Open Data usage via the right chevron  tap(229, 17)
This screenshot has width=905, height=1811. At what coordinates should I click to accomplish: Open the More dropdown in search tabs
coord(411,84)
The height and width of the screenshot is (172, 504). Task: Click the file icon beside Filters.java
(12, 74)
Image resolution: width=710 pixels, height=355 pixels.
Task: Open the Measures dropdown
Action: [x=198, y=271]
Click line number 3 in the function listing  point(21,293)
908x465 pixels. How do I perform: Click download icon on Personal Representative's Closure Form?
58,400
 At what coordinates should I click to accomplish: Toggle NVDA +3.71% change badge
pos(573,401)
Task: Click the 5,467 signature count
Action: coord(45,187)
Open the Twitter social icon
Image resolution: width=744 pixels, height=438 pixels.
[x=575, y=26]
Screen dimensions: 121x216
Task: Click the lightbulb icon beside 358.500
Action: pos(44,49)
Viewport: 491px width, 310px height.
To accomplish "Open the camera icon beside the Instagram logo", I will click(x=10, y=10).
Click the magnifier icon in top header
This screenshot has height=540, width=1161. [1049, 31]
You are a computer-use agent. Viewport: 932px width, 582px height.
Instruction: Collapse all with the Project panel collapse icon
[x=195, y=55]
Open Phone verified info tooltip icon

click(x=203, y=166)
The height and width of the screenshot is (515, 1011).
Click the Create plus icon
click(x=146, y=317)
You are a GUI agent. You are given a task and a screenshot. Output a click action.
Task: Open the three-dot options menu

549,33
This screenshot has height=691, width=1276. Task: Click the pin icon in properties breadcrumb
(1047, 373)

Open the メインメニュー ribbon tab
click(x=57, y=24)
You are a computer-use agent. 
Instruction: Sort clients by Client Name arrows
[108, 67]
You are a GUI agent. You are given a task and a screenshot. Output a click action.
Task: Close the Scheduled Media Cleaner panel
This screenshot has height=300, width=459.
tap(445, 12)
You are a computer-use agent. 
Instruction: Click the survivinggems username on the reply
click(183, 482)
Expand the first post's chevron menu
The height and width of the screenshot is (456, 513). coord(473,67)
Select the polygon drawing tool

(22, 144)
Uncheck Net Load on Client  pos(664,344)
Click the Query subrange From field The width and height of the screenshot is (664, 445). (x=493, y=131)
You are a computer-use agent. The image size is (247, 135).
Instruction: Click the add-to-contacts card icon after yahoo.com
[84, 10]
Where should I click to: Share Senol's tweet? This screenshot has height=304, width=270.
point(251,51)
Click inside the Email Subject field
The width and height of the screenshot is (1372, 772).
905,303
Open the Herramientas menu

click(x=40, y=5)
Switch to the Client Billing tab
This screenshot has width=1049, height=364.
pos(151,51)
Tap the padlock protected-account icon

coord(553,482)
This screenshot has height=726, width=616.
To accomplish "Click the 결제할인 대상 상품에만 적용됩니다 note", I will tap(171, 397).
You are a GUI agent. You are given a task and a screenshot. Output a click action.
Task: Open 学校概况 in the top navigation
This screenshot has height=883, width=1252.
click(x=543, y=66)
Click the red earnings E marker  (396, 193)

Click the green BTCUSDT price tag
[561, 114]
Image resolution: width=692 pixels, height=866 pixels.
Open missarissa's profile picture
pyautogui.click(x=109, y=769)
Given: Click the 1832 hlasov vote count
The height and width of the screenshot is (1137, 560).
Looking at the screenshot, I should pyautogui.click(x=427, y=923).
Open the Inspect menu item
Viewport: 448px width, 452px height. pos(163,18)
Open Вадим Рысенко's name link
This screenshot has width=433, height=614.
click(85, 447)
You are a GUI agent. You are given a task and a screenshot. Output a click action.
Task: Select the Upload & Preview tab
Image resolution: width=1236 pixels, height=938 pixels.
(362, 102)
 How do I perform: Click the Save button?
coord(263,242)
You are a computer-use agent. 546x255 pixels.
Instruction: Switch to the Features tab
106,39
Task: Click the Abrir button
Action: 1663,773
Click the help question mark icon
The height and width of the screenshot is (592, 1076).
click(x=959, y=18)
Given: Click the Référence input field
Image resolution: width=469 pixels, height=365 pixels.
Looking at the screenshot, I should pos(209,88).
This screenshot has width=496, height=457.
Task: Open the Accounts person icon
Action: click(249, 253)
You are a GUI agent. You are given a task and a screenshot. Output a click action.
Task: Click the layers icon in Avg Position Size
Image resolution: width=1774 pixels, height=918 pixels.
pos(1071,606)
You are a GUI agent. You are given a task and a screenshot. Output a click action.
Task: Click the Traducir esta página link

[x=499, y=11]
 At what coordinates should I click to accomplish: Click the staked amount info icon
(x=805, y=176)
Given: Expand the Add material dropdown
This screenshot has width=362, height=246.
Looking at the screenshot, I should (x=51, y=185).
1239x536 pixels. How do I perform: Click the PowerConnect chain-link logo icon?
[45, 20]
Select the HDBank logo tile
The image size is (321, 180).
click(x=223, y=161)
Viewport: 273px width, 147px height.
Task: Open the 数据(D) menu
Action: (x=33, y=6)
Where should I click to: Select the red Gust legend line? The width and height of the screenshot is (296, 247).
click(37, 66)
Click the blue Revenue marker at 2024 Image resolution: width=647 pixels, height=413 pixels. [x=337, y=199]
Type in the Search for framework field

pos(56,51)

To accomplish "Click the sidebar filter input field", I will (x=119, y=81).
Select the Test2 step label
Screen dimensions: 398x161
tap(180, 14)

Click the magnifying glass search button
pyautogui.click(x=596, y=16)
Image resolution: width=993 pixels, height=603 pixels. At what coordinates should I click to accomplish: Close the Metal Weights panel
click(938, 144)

## EXERCISE GOAL
Only lines containing the string "will" belong in the answer; find them in the data above and copy them.

## YOUR SOLUTION
To accomplish "Open the camera icon beside the Instagram logo", I will click(x=10, y=10).
To accomplish "Click the 결제할인 대상 상품에만 적용됩니다 note", I will tap(171, 397).
To accomplish "Click the sidebar filter input field", I will (x=119, y=81).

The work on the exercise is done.